---- Page extract

Staff On-Call Duration

Discuss with the team, and pick a duration no less than 3 days, and no more than 7 continuous days for an individual to be on-call. If in doubt I would strongly suggest starting with 7 day durations and adjust from that. The manager of the team should be the escalation above their staff. If an on-call staff needs to adjust their on-call schedule, they should get approval from their manager. The manager should review the on-call schedule with the team regularly.

On-Call Schedule Handoffs

Handoffs between on-call staff should be scheduled consistently during normal business hours during the work week, or for international teams, a consistent time that is agreed upon should be decided. Avoid night time or ‘sleeping’ schedule handoffs. A debrief meeting with minimally the current on-call staffer, and the next on-call staffer should happen at this hand off point to discuss anything that has happened and check that everything has been documented and acted on. It’s a great idea for the manager, or tech lead to also join, or the entire team if they want to, but make it optional.

Scheduling On-Call and Escalations

Level 1 - Scheduled 1st Responder

Level 2 - Entire Team

Level 3 - Team Manager

The team should have a single rotation for the service when it is escalated to the team which is only triggarable if a service level objective has been missed, and it should escalate to the entire team, or manager after an automatic amount of time if the alert isn’t acknowledged by the on-call staff. The manager can then confirm and assign the page to another staff member as they best see fit.

Pick a single tool to manage on-call schedules, and manage automatic escalation. Then use it. (Examples include Pagerduty, OpsGenie, or VictorOps, or similar tool)

Bonus points for integrating those tools into your system for managing vacation/(P)TO time to make sure people on call are not on vacation. - Lacking an automated tool, the manager for the team should check this manually to ensure on-call staff’s (P)TO do not conflict, or that other staff can cover for the individual.

Choosing how to Communicate

Pick a primary tool to use during an incident that is company approved which is highly reliable, ideally hosted by someone else, and allows for visual, verbal, text, and company confidential file conversation between remote people. Incidents worth waking up from often wake us up from our bed, not from our office chair. (Examples include Slack, Mattermost, Zoom, Google Hangouts or similar tool )

Pick a second tool, hosted by a different company/entity and establish that as a known backup in case the primary tool isn’t working. This can be something simple like phone numbers, but try to avoid passing around private personal information whenever possible.

Publish the tools and how to access them in a place staff can find, and regularly simulate fire drills at least twice a year to check that systems are working to make sure staff don’t forget how to use them.

--------

▶ [Required tasks]
a: Transcribe the on-call guidance from "Pick a primary" to "information whenever possible.".
b: Answer these questions using the on-call guidance:
(i) What are the shortest and longest on-call durations it allows for one person?
(ii) Whose approval does an on-call staff member need to change their on-call schedule?
(iii) How often should fire drills be simulated at minimum?
Nothing in the material is needed for this work.

---- Data provided

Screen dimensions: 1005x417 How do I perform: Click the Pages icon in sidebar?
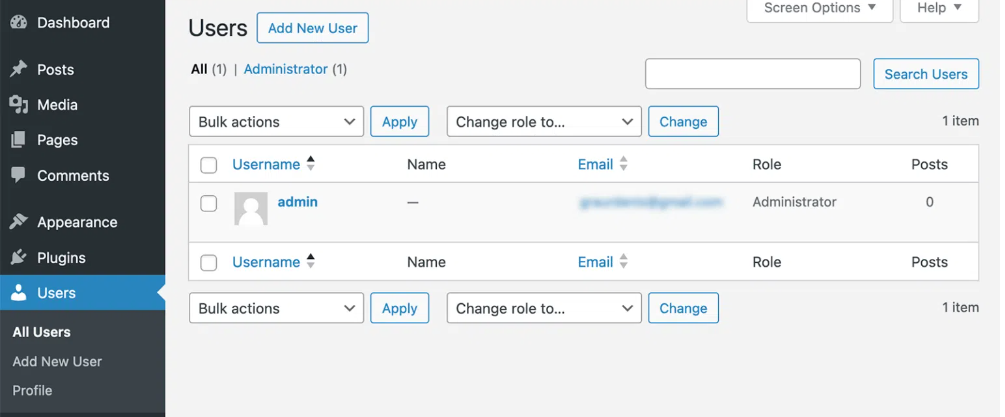coord(18,140)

--------

▶ [Activity answers]
a:
Pick a primary tool to use during an incident that is company approved which is highly reliable, ideally hosted by someone else, and allows for visual, verbal, text, and company confidential file conversation between remote people. Incidents worth waking up from often wake us up from our bed, not from our office chair. (Examples include Slack, Mattermost, Zoom, Google Hangouts or similar tool )

Pick a second tool, hosted by a different company/entity and establish that as a known backup in case the primary tool isn’t working. This can be something simple like phone numbers, but try to avoid passing around private personal information whenever possible.

b:
(i) No less than 3 days and no more than 7 continuous days.
(ii) Their manager's.
(iii) At least twice a year.